課題の説明:
「Click the red refresh icon beside search」を含む行から記録の終わりまでを、一字も変えずに書き写すこと。画像は答えに含めない。

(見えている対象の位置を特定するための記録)

───

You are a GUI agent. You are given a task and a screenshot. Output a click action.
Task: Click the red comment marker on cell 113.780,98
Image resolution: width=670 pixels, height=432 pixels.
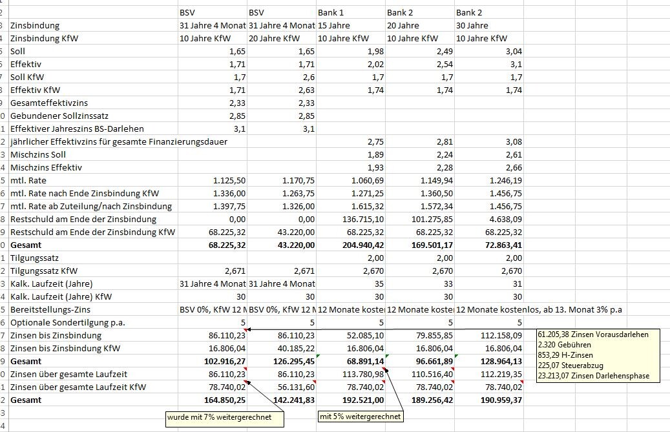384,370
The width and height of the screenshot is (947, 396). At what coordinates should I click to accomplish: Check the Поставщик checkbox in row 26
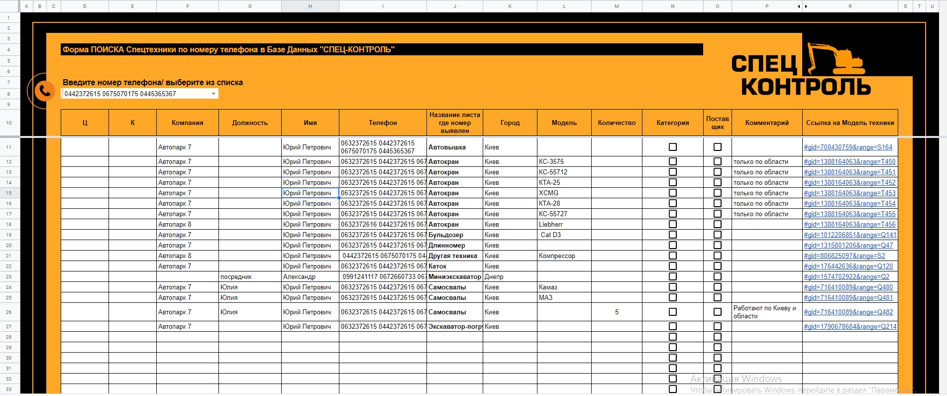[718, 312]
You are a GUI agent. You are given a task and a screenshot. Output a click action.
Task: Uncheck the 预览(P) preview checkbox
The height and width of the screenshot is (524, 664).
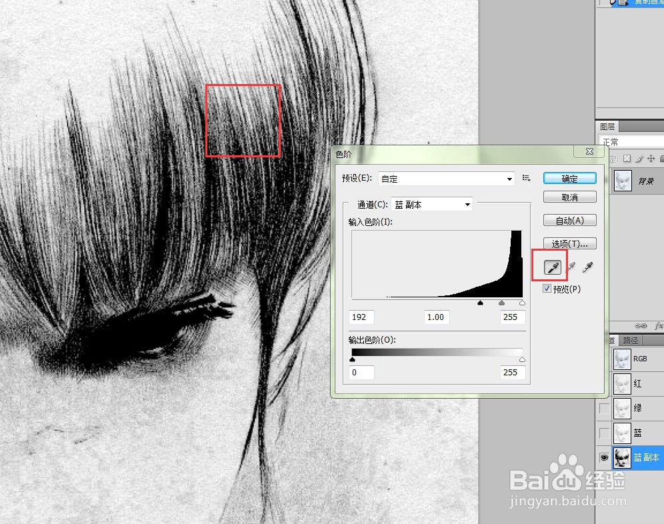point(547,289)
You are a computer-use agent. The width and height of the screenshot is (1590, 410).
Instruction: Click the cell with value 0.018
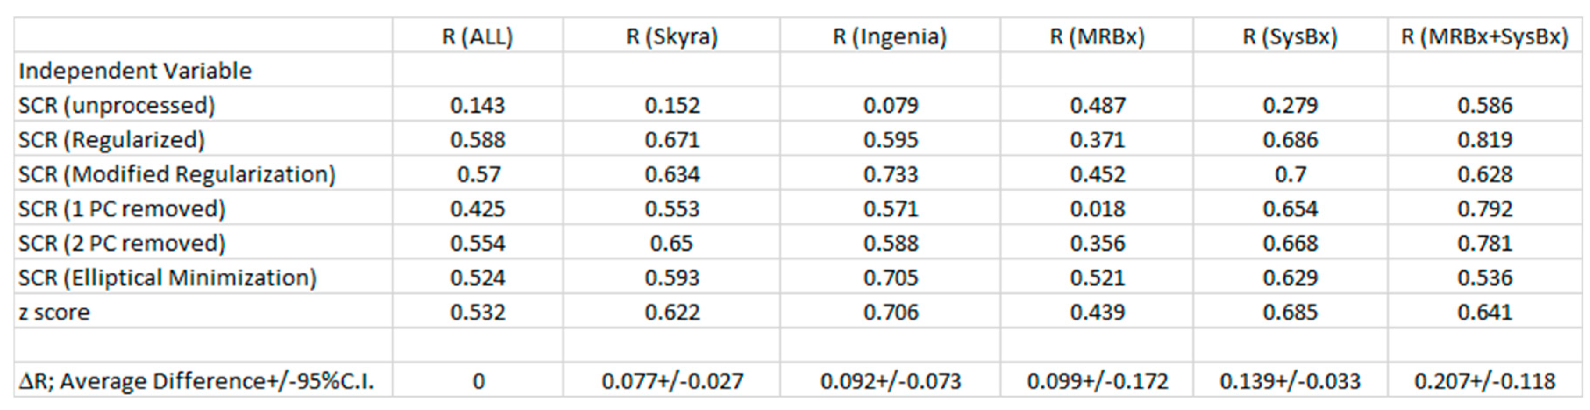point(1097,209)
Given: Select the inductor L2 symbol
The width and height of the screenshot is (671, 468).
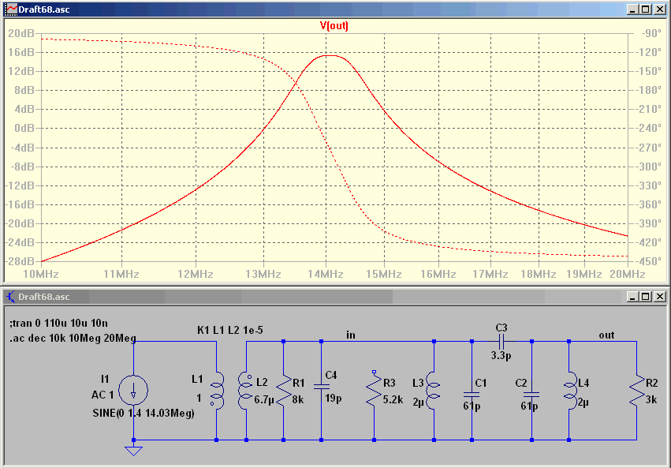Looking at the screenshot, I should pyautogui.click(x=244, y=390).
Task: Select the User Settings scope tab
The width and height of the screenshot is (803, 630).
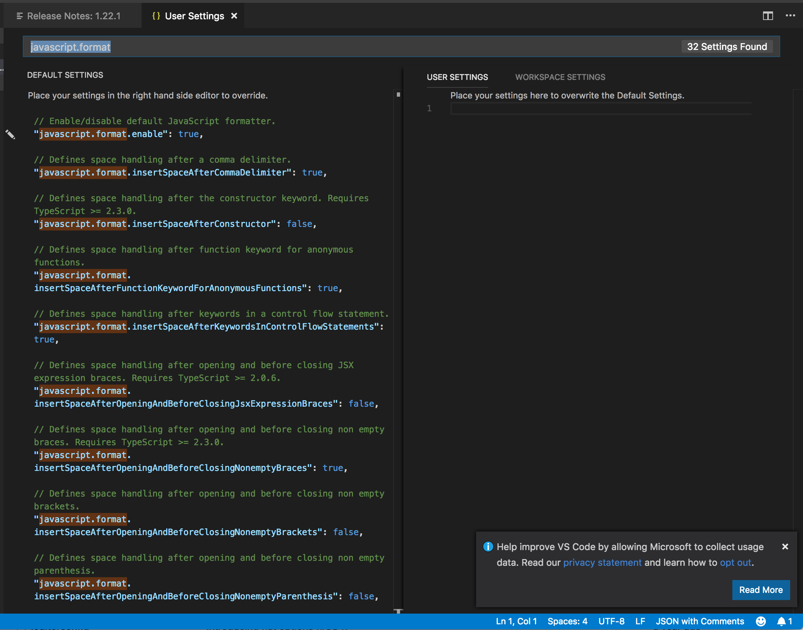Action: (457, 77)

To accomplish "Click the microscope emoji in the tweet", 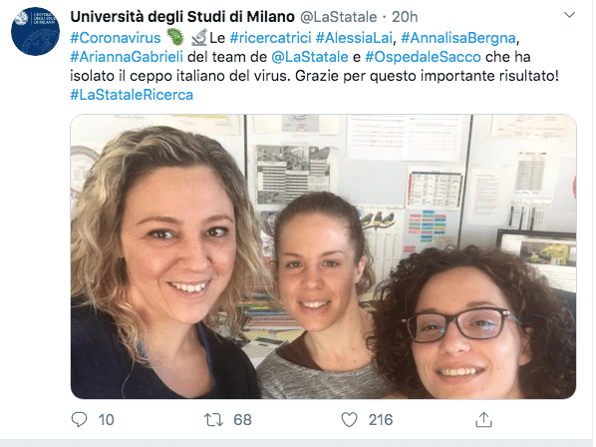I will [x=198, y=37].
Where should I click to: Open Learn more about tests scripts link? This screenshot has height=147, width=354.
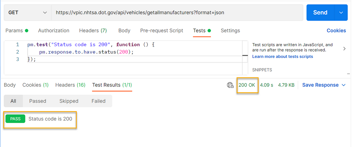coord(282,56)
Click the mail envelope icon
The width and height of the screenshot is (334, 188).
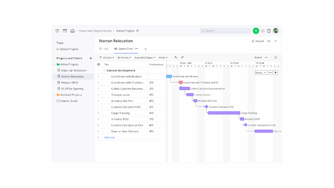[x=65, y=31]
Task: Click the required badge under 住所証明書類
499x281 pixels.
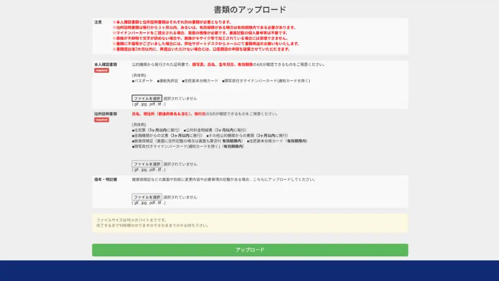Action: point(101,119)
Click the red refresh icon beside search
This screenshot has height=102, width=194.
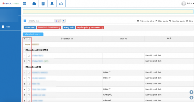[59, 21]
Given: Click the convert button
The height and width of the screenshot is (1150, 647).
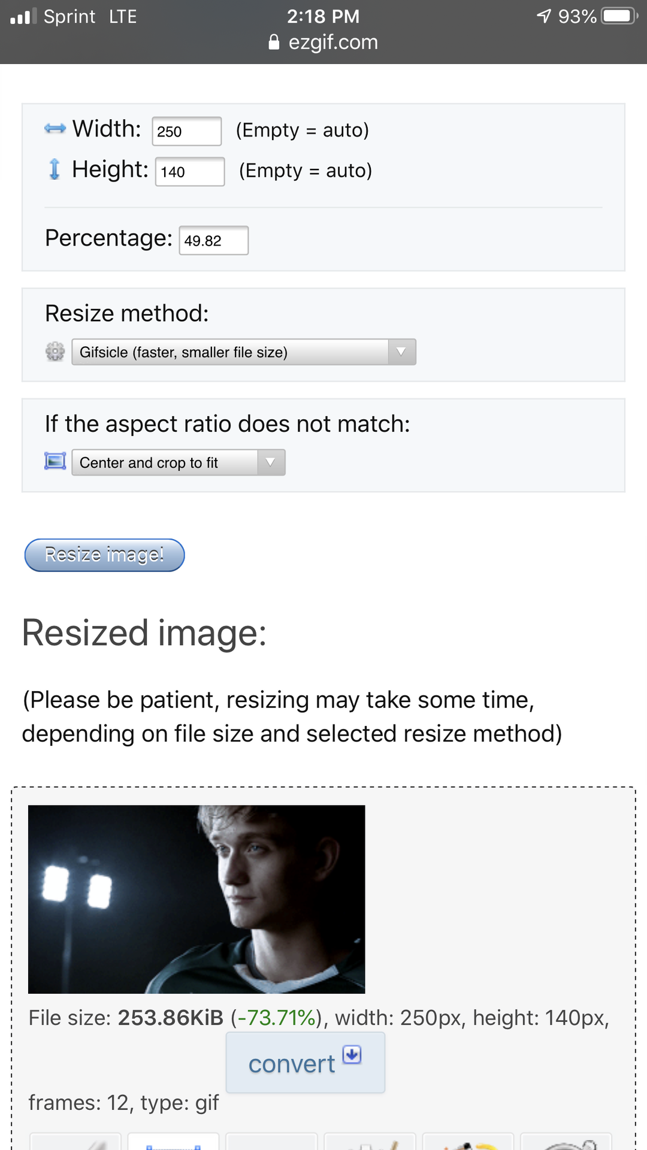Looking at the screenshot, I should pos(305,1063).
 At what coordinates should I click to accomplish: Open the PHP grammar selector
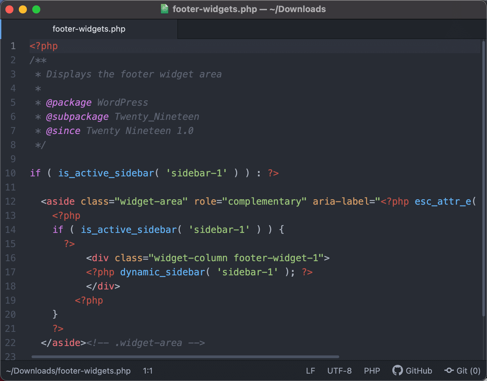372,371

───

演習の結果:
Click the red refresh icon beside search
This screenshot has height=102, width=194.
[59, 21]
Given: Click the convert button
The height and width of the screenshot is (1150, 647).
Looking at the screenshot, I should pos(305,1063).
 At what coordinates should I click to accomplish: Open the PHP grammar selector
372,371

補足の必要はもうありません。